- **Your objective**:
Please count the lines in the listing below that contain the word "should" and reply with that number alone.

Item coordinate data
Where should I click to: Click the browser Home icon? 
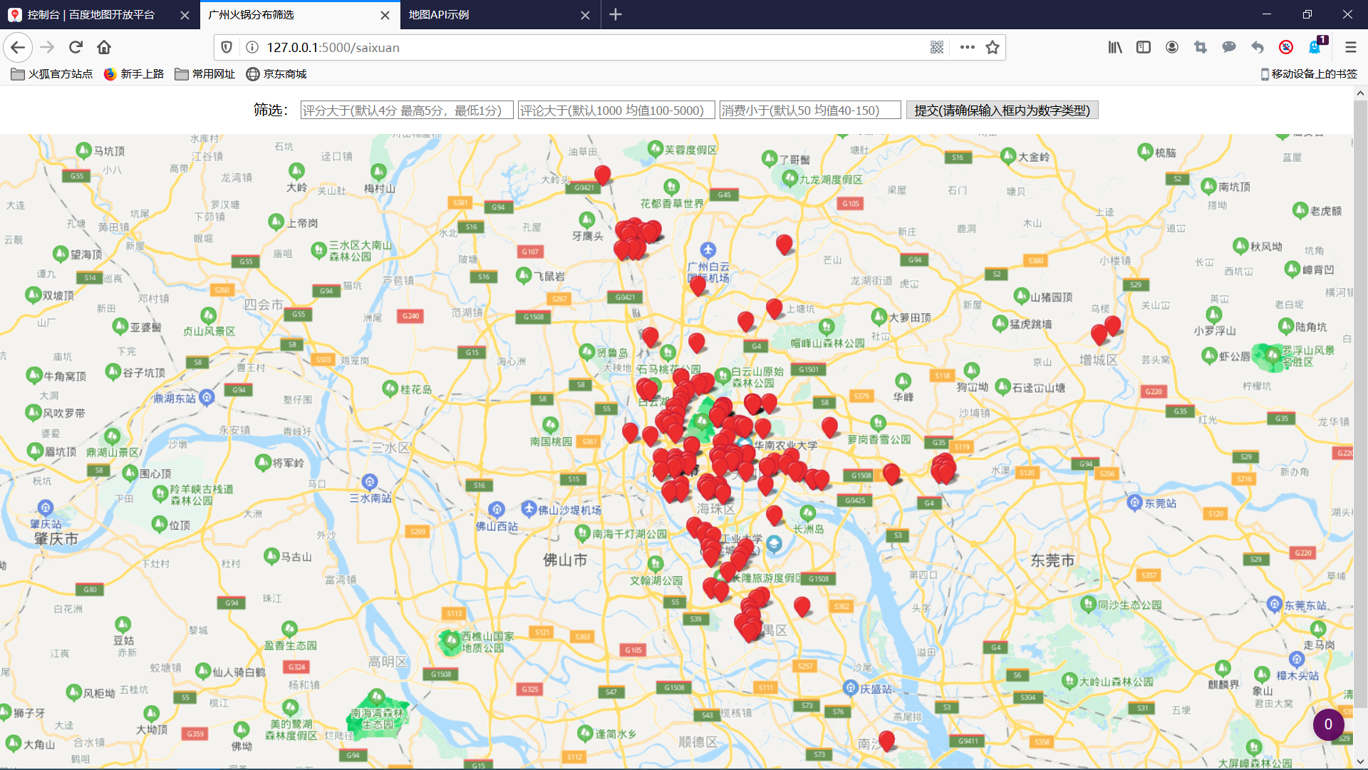(x=104, y=47)
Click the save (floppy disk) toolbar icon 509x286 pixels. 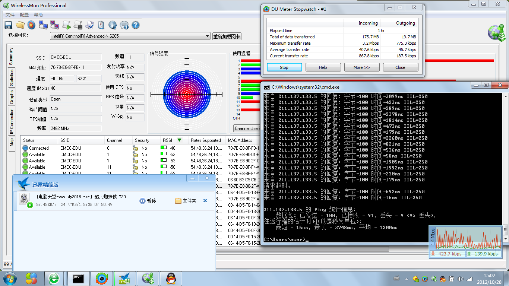point(8,25)
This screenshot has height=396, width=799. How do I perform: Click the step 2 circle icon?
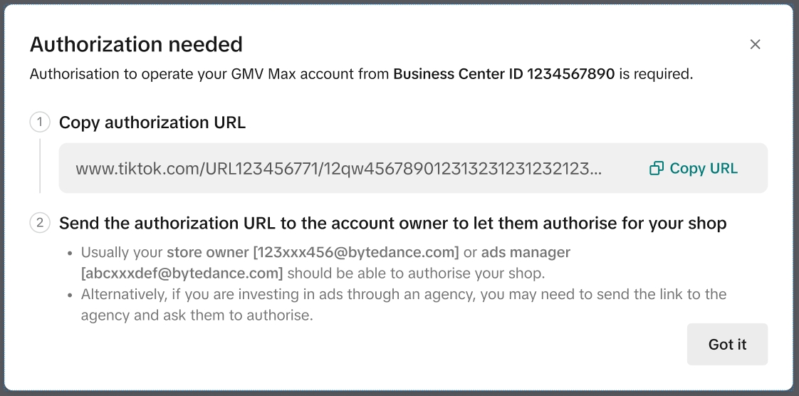click(40, 223)
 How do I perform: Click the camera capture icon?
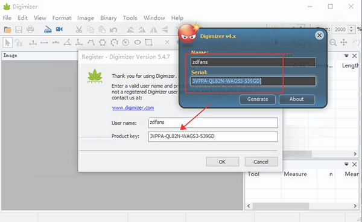pos(59,29)
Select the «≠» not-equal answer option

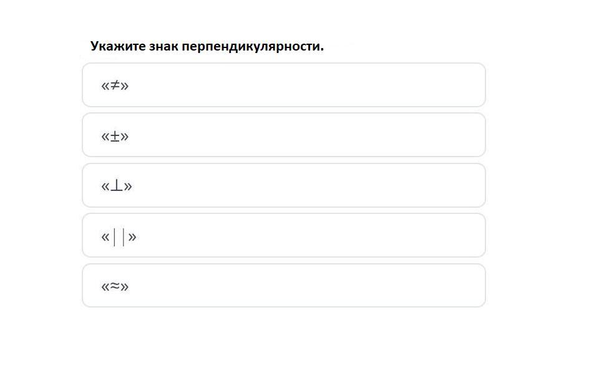pyautogui.click(x=284, y=85)

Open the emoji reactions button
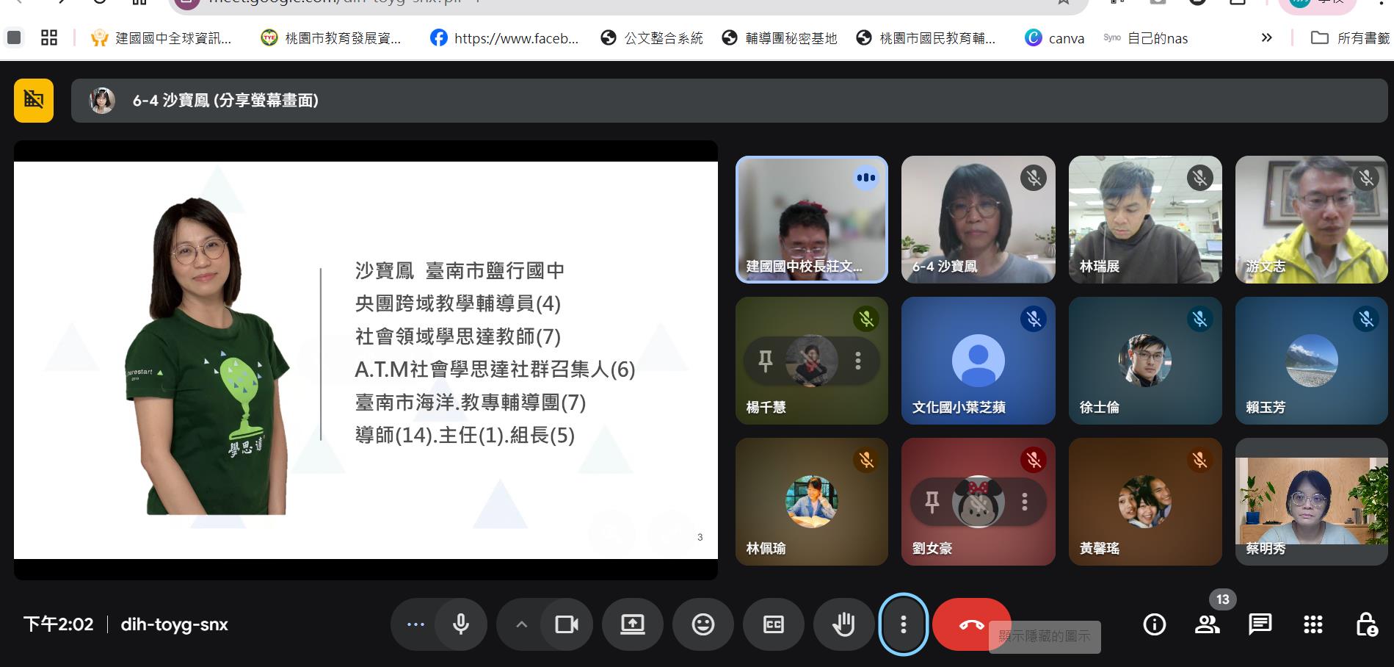[x=703, y=624]
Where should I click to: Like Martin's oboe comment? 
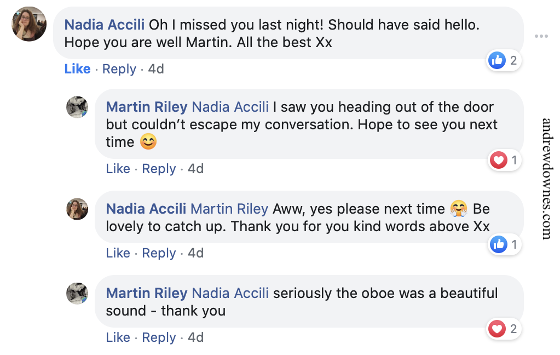(118, 337)
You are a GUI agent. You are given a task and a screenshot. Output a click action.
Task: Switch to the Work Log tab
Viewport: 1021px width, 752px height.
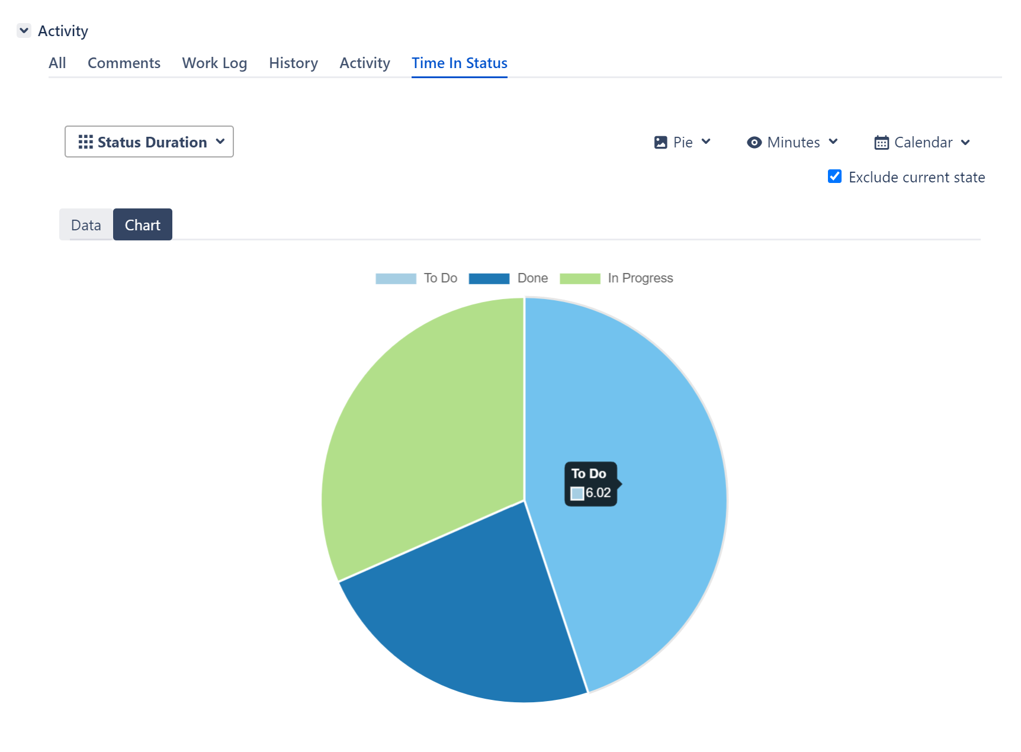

- **Reply to the task**:
2